YOUR TASK: Starting at the first entry below, repeat all the data word for word and drop the pictures.

DATA EXTRACTS:
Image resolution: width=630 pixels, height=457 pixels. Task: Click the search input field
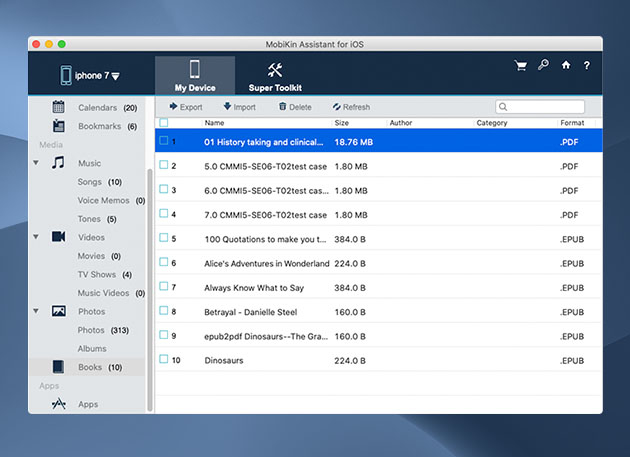click(x=545, y=107)
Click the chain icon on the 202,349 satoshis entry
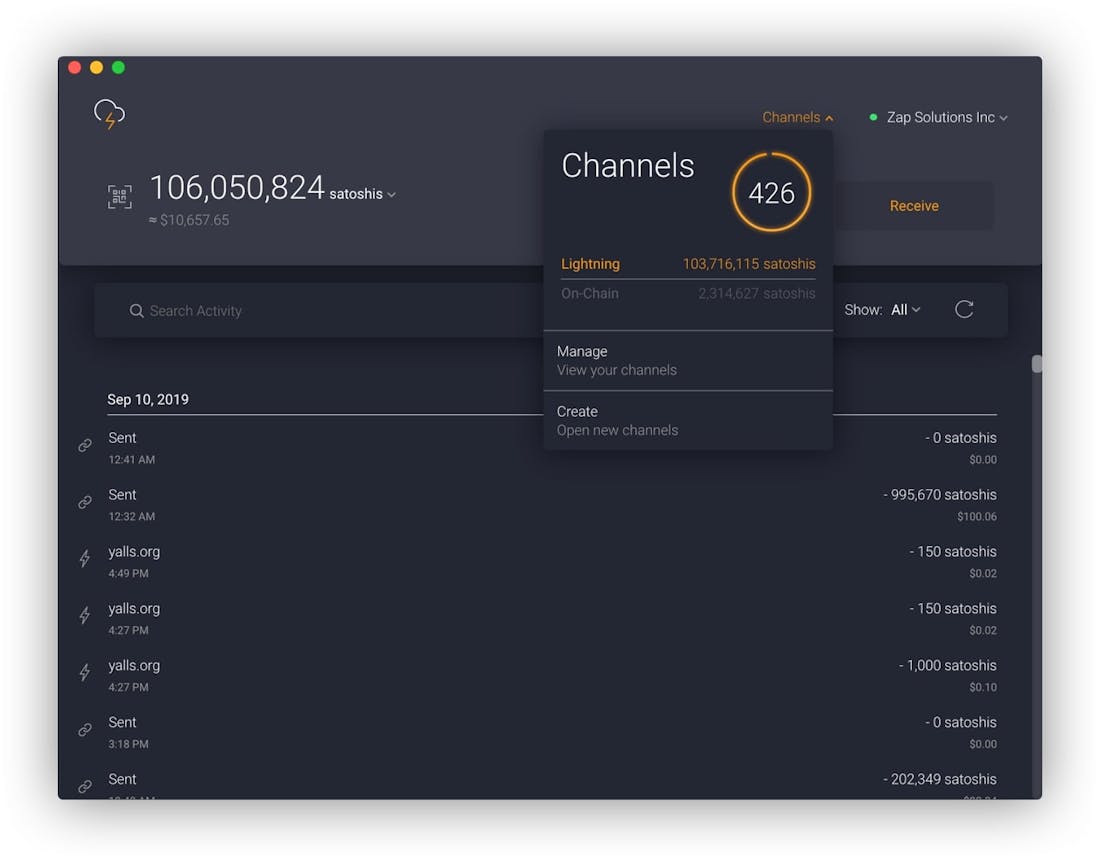Image resolution: width=1100 pixels, height=860 pixels. 84,786
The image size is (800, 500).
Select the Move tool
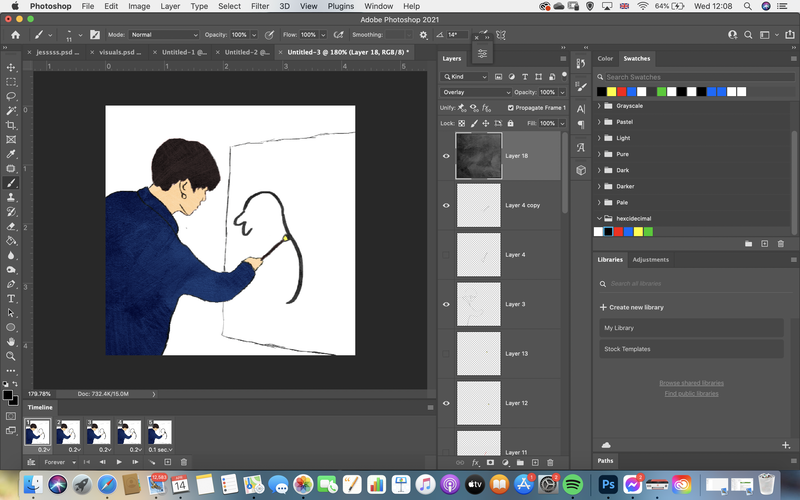tap(11, 67)
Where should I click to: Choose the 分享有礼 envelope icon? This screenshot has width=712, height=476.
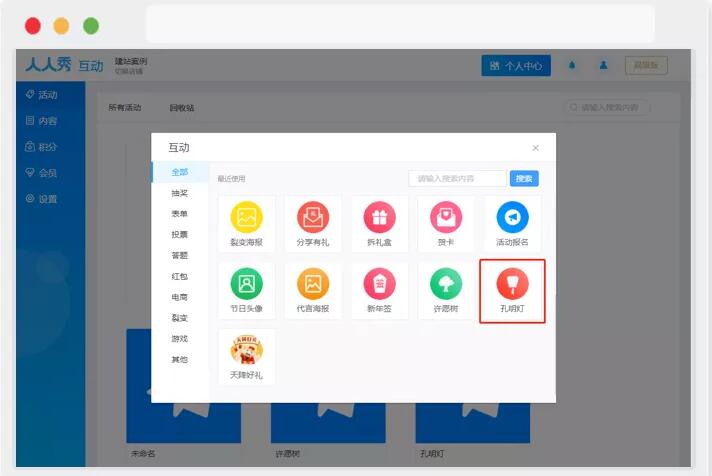tap(313, 217)
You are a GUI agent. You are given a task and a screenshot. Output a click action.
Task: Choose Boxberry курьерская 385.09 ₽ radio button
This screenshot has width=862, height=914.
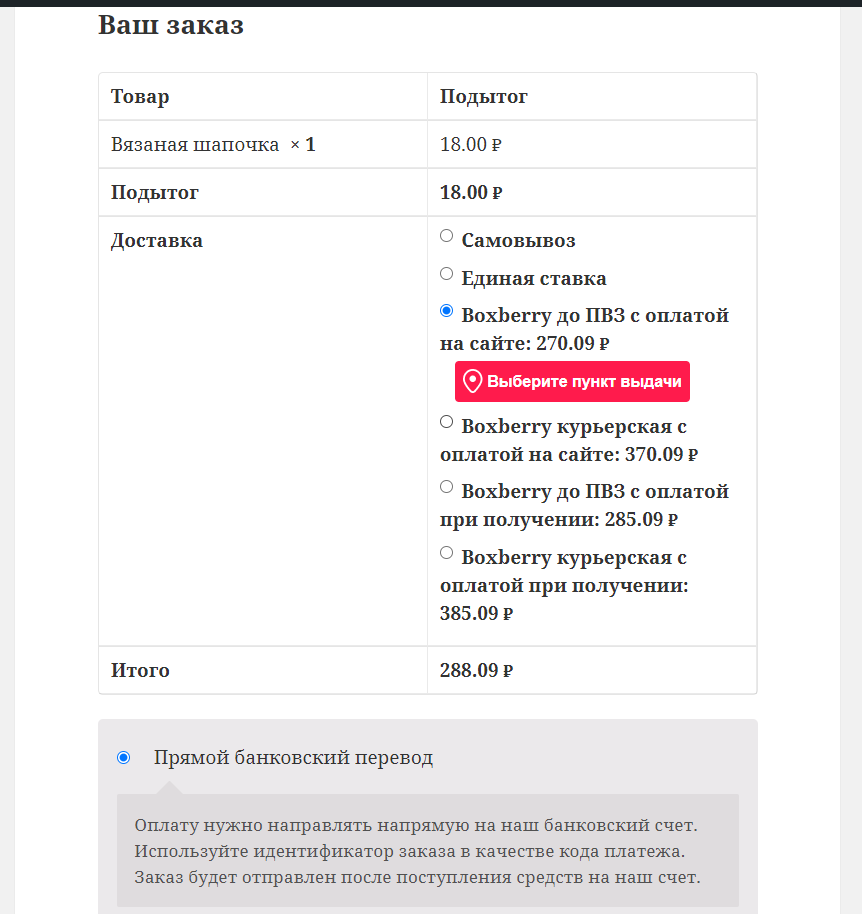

ANSWER TO THE EXERCISE:
Image resolution: width=630 pixels, height=457 pixels. Task: Click the search input field
click(x=545, y=107)
Click the chain icon on the 202,349 satoshis entry
Image resolution: width=1100 pixels, height=860 pixels. 84,786
The image size is (800, 500).
Select the Move tool
tap(11, 67)
Where should I click to: Choose the 分享有礼 envelope icon? This screenshot has width=712, height=476.
tap(313, 217)
You are a GUI agent. You are given a task and a screenshot. Output a click action.
Task: Choose Boxberry курьерская 385.09 ₽ radio button
This screenshot has width=862, height=914.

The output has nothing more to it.